◆ Challenge: Rewrite the records with each "Screen dimensions" changed to "Display size", keeping everything else the same.

Records of locating words and elements
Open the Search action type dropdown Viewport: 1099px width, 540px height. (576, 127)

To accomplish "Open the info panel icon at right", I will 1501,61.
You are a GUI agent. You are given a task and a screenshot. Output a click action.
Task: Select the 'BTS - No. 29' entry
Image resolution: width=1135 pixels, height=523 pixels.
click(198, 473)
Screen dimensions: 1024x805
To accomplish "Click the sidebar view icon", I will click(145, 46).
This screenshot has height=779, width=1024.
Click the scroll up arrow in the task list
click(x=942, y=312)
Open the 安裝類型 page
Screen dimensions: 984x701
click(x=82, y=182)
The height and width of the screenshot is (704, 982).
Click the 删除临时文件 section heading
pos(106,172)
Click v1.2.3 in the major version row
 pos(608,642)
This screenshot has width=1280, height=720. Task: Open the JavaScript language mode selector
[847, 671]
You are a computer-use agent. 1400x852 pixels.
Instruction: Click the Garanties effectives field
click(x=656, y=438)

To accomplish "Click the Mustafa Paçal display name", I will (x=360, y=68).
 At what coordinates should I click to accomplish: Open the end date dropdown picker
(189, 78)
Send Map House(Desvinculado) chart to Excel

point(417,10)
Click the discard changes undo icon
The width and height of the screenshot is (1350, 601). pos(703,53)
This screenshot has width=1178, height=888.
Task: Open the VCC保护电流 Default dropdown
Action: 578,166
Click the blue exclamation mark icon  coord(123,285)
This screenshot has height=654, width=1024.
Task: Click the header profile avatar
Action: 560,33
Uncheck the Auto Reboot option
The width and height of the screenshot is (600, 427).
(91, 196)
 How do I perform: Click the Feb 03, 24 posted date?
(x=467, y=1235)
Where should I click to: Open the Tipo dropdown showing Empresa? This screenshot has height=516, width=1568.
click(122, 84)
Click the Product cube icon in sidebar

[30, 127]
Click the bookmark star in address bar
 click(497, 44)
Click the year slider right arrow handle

◆ Result below:
Open the Search action type dropdown Viewport: 1099px width, 540px height. (576, 127)

To accomplish "Open the info panel icon at right", I will 1501,61.
You are a GUI agent. You are given a task and a screenshot. Output a click action.
Task: Select the 'BTS - No. 29' entry
Image resolution: width=1135 pixels, height=523 pixels.
click(198, 473)
Display size: 1024x805
To accomplish "Click the sidebar view icon", I will click(145, 46).
This screenshot has height=779, width=1024.
Click the scroll up arrow in the task list
click(x=942, y=312)
Open the 安裝類型 page
Display size: 984x701
click(x=82, y=182)
The height and width of the screenshot is (704, 982).
Click the 删除临时文件 section heading
pos(106,172)
Click v1.2.3 in the major version row
 pos(608,642)
This screenshot has width=1280, height=720. Task: Open the JavaScript language mode selector
[847, 671]
You are a computer-use agent. 1400x852 pixels.
Instruction: Click the Garanties effectives field
click(x=656, y=438)

To accomplish "Click the Mustafa Paçal display name", I will (x=360, y=68).
 At what coordinates should I click to accomplish: Open the end date dropdown picker
(189, 78)
Send Map House(Desvinculado) chart to Excel

point(417,10)
Click the discard changes undo icon
The width and height of the screenshot is (1350, 601). pos(703,53)
This screenshot has width=1178, height=888.
Task: Open the VCC保护电流 Default dropdown
Action: 578,166
Click the blue exclamation mark icon  coord(123,285)
This screenshot has height=654, width=1024.
Task: Click the header profile avatar
Action: 560,33
Uncheck the Auto Reboot option
The width and height of the screenshot is (600, 427).
(91, 196)
 How do I perform: Click the Feb 03, 24 posted date?
(x=467, y=1235)
Where should I click to: Open the Tipo dropdown showing Empresa? This screenshot has height=516, width=1568.
click(122, 84)
Click the Product cube icon in sidebar

[30, 127]
Click the bookmark star in address bar
 click(497, 44)
Click the year slider right arrow handle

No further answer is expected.